Entre os que afirmam que votarão em Lula nas próximas eleições, 14% atribuem o crescimento das bets ao atual governo, enquanto 8% mencionam a gestão anterior de Bolsonaro. No mesmo grupo, 30% consideram que ambos os governos são igualmente responsáveis, 38% acreditam que nenhum é responsável, e 10% não souberam ou não responderam. A margem de erro para esse recorte é de 4 pontos percentuais.
Os eleitores de Flávio Bolsonaro (PL-RJ) apresentaram uma perspectiva diferente. Dentre eles, 28% responsabilizam o governo Lula pelo crescimento das apostas, enquanto apenas 3% atribuem à gestão de Jair Bolsonaro. Outros 34% veem ambos os governos como igualmente responsáveis, 28% consideram que nenhum é responsável e 7% não souberam ou não responderam.

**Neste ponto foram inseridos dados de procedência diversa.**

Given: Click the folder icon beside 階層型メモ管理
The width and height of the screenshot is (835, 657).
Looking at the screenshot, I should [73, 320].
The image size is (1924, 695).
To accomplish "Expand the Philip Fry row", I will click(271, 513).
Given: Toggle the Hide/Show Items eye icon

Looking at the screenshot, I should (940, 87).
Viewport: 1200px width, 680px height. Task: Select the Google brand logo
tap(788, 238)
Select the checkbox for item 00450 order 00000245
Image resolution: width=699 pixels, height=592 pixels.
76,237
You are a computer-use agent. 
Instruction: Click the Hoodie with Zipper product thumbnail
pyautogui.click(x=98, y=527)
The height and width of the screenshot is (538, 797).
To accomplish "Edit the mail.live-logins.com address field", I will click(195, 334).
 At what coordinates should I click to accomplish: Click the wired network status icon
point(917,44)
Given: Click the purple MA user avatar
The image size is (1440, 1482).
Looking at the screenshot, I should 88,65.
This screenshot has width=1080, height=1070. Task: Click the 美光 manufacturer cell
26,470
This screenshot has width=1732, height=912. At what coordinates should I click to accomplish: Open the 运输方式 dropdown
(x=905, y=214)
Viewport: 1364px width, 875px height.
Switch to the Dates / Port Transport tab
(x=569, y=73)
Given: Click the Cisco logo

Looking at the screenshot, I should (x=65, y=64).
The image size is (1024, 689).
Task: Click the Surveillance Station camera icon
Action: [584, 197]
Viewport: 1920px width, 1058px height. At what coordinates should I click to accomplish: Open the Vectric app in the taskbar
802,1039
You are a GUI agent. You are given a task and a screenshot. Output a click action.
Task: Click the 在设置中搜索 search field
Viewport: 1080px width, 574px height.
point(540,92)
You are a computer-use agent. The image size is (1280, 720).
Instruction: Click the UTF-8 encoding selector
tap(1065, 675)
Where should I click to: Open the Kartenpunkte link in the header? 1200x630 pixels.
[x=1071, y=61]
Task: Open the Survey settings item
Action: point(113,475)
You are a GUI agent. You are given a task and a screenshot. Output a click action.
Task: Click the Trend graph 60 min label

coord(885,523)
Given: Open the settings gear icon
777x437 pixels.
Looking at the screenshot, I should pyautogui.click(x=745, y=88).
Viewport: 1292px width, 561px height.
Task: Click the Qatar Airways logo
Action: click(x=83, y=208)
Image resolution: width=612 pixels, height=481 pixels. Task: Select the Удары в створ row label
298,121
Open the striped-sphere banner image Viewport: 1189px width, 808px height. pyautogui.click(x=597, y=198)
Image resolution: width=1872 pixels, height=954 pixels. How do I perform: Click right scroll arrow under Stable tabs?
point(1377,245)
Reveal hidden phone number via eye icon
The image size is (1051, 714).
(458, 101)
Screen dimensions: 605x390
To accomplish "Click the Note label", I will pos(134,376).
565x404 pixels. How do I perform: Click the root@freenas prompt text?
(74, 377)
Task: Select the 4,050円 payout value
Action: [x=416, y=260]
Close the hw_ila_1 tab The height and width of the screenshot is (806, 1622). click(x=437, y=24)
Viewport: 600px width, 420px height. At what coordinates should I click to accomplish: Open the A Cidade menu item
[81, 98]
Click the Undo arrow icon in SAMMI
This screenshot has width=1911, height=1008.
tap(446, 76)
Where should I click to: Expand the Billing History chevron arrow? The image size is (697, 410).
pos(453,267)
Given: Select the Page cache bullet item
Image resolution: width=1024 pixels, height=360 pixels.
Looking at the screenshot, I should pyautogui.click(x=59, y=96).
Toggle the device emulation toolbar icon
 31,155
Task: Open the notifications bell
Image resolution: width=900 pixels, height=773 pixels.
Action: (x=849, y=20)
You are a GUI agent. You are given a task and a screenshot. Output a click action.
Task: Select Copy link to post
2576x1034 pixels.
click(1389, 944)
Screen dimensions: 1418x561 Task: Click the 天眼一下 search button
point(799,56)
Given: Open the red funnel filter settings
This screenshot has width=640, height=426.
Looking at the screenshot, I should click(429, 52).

Para aqueles que declaram voto em outros candidatos, ou que pretendem anular o voto, 15% atribuem o crescimento das bets ao governo Lula, enquanto 2% mencionam o governo Bolsonaro. Nesse grupo, 42% responsabilizam igualmente os dois governos, 32% afirmam que nenhum é responsável, e 10% não souberam ou não responderam.
A pesquisa também abordou a influência de uma posição favorável a restrições às apostas na intenção de voto dos entrevistados nas eleições de 2026. A maioria, 58%, afirmou que essa posição não mudaria sua decisão de voto. Outros 24% disseram que teriam mais vontade de votar no candidato que defender restrições, enquanto 12% afirmaram que teriam menos vontade, e 7% não souberam ou não responderam.